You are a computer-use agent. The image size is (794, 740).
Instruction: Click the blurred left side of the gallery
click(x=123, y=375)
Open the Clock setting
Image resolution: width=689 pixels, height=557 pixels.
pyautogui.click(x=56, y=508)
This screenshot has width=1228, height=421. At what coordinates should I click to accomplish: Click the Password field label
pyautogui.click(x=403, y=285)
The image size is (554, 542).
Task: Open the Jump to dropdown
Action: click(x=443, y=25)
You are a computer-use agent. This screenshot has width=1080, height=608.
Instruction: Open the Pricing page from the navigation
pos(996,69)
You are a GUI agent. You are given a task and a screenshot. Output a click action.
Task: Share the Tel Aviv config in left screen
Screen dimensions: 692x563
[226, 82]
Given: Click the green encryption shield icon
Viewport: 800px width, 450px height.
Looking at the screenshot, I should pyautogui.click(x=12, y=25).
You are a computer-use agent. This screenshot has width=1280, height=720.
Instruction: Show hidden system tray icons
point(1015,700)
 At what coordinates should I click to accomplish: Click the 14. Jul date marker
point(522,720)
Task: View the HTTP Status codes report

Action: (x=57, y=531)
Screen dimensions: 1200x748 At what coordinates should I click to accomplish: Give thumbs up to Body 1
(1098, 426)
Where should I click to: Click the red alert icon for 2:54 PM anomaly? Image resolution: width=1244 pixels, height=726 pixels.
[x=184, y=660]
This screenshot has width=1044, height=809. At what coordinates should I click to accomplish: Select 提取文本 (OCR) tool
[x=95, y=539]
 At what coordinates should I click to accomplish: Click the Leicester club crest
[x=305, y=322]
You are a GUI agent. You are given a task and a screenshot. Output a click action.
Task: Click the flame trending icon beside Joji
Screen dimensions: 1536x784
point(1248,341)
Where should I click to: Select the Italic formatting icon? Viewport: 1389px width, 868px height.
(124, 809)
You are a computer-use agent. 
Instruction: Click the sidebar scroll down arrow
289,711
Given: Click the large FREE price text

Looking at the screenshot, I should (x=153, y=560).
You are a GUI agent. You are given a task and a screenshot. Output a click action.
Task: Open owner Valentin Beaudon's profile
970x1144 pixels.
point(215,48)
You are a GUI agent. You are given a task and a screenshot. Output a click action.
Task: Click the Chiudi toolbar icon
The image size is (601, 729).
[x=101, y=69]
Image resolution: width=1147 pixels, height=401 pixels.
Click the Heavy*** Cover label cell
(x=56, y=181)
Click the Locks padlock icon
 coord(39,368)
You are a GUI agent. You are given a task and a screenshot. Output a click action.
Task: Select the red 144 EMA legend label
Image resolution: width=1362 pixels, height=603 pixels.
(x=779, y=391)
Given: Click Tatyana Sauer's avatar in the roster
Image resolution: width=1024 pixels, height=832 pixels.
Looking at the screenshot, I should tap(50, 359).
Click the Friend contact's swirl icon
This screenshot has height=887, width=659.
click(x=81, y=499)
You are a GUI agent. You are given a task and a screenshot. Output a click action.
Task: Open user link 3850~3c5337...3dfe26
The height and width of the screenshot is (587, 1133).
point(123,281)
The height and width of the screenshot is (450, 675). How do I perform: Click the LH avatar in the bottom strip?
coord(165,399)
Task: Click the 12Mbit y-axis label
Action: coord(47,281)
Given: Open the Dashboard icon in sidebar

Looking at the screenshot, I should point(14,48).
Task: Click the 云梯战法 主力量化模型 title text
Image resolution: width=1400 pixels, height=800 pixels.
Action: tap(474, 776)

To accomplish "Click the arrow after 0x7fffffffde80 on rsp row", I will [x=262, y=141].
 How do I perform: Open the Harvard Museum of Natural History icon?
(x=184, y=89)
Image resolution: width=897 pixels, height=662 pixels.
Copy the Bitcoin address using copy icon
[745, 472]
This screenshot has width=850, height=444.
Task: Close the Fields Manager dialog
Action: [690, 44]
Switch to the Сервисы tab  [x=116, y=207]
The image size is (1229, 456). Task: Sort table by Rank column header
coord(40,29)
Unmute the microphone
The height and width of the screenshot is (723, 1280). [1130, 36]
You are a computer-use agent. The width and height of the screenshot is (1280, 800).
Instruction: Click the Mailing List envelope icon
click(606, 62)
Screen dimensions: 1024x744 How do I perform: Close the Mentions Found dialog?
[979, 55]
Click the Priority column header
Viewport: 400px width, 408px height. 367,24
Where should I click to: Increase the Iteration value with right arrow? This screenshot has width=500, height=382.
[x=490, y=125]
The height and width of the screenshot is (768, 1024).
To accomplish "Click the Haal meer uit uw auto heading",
***
* What to work on
Look through the material for "computer". Copy each line that has it.

* Task response
You are a computer-use agent. The image size is (794, 740).
You are a computer-use agent. This screenshot has width=1080, height=608.
You are a computer-use agent. This screenshot has width=1280, height=720.
You are a computer-use agent. 
You are a computer-use agent. The width and height of the screenshot is (1280, 800).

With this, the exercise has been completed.